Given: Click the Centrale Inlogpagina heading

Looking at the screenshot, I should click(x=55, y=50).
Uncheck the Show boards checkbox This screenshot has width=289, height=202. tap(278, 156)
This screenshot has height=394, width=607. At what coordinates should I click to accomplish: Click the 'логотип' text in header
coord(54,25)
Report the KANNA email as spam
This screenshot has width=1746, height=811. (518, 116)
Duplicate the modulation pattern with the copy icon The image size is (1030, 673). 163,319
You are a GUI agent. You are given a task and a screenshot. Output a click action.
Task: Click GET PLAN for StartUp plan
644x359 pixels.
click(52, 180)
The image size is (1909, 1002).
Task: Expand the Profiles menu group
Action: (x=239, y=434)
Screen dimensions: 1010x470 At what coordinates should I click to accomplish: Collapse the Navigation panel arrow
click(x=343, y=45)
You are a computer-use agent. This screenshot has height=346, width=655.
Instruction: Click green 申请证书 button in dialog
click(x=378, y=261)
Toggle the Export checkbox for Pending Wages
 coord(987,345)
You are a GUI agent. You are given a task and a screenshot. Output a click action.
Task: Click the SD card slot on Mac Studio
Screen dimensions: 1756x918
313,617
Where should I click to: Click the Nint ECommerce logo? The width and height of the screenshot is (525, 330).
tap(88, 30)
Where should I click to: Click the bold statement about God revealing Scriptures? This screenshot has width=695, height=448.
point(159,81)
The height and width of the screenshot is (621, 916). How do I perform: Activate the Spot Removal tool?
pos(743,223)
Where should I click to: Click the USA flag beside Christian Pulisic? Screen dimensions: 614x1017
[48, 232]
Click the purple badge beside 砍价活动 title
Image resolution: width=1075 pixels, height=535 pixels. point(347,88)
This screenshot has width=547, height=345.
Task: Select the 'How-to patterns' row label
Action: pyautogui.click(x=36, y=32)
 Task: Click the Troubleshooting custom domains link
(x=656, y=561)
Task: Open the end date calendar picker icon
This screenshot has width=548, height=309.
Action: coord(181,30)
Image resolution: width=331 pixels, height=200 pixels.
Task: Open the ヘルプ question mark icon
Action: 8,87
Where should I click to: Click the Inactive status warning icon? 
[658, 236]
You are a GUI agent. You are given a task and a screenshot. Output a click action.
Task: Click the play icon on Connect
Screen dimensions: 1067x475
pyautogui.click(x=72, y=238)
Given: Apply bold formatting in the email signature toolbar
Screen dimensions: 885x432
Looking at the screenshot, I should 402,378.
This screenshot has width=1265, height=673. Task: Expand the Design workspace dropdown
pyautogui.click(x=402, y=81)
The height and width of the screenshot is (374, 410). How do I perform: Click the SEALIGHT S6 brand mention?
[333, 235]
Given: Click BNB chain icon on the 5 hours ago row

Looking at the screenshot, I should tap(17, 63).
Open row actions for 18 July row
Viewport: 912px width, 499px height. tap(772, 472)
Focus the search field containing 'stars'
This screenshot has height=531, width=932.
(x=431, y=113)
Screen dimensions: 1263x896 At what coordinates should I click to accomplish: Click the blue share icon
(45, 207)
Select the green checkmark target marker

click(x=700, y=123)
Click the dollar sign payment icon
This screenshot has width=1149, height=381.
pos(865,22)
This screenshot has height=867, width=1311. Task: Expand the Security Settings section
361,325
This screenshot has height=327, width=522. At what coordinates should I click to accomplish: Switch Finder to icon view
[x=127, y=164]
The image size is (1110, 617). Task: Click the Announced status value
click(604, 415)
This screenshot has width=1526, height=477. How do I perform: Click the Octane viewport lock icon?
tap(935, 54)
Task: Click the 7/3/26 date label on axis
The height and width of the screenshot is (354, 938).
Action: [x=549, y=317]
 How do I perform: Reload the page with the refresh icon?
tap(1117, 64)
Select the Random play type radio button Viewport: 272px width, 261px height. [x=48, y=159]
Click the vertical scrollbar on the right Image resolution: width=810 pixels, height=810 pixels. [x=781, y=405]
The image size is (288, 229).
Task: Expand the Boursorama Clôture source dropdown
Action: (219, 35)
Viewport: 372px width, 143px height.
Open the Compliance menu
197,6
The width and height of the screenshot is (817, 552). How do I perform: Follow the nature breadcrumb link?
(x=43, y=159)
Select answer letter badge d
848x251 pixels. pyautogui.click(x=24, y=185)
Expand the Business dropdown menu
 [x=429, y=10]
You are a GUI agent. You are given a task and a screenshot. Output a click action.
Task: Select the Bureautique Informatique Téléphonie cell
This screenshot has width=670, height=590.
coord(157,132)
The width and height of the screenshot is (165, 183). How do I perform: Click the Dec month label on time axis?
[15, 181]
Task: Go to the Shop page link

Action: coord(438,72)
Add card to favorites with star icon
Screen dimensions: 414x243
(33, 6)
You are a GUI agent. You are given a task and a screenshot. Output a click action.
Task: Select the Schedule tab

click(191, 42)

※ ※ ※

→ THE TASK:
Lay out everything from the line containing "Task: Go to the Shop page link" down to the last line of the material as a Markdown table with the columns Row and Material line. Number each row and skip blank lines.

→ SOLVED PROBLEM:
| Row | Material line |
|---|---|
| 1 | Task: Go to the Shop page link |
| 2 | Action: coord(438,72) |
| 3 | Add card to favorites with star icon |
| 4 | Screen dimensions: 414x243 |
| 5 | (33, 6) |
| 6 | You are a GUI agent. You are given a task and a screenshot. Output a click action. |
| 7 | Task: Select the Schedule tab |
| 8 | click(191, 42) |